Caucanos y antioqueños

Ahora bien, para nadie es un secreto que en el Cauca y en Antioquia se consolidaron dos comunidades diferentes desde el punto de vista cultural. Grupos étnicos que estuvieron enfrentados durante casi todo el siglo XIX, cada uno intentando imponer unos modelos en el campo político, económico y religioso.
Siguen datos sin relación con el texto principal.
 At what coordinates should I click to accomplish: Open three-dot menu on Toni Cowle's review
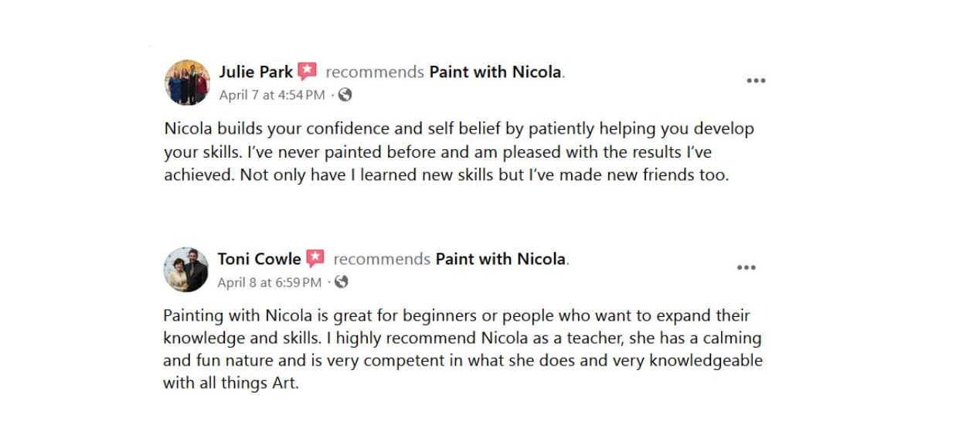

Podríamos decir que mientras los caucanos pertenecientes a la clase hegemónica eran liberales, federalistas, librepensadores; los antioqueños se caracterizaban por ser católicos, centralistas e individualistas. Naturalmente que hacer una caracterización simplificada es peligrosa y se incurre en generalizaciones que no son correctas. Las paradojas abundan: los caucanos  (la élite) fueron esclavistas, pero también fueron abanderados de la liberación de los esclavos. Casos para mostrar, muchos: Tomás Cipriano de Mosquera, José María Obando y José Hilario López. Igualmente paradójico es el hecho que siendo Antioquia una comunidad tan católica, apostólica y romana, fuese la que más se opuso a la liberación de los esclavos.

Todo lo anterior nos muestra de manera clara que las posiciones regionalistas son más posturas de impulsos, de instintos, que como resultado de un análisis racional. Porque la verdad es que cuando calificamos al otro, lo hacemos desde nuestra perspectiva cultural. Y nuestra perspectiva cultural nos señala que son nuestros valores los que se deben imponer sobre los que comportan los demás. 

O sino que lo digan los gringos cuando se han autodenominado los “gendarmes del mundo” y son los que tienen que decidir dónde y de qué manera hay democracia en cualquier parte del mundo. O también que lo digan los defensores de los “Derechos Humanos” cuando descalifican de una manera tajante la ablación del clítoris entre la mujeres emberas, desconociendo las motivaciones míticas que encierra dicha práctica. Esto para decir que es necesario conocer los fundamentos de los valores de los diferentes grupos étnicos que componen una región o un país, para poder tender los puentes necesarios de diálogo y construcción de unas relaciones más respetuosas y armónicas.

Hace pocos días recibí un ejemplar del periódico cartagüeño La Voz Independiente, y encontré dos artículos de Gustavo García Vélez en donde señala que los antioqueños llegaron a estos territorios caucanos debido a la infertilidad de sus suelos (por no morirse de hambre, dice). Pero dice también que los caucanos tenían un modelo económico casi feudal, mientras que los antioqueños practicaban un capitalismo salvaje. Pienso que la utilización de términos como “feudal” no enaltece a nadie, pues hace alusión a una clase social parásita que vivió a costa del trabajo y sudor de los siervos de gleba durante la edad media. Pero quisiera recordarle a Gustavo García que el régimen económico que existía en la Provincia de Popayán a finales del siglo XVIII no era precisamente el feudal, sino el esclavista, que a mi modo de ver, tampoco es motivo de orgullo para quienes estuvieron al frente de la esclavización de seres humanos.

No hay duda, como dice el escritor citado antes, que entre caucanos y antioqueños hay “dos talantes” bien definidos. Yo diría que son grupos humanos distintos, con sus vicios y sus virtudes.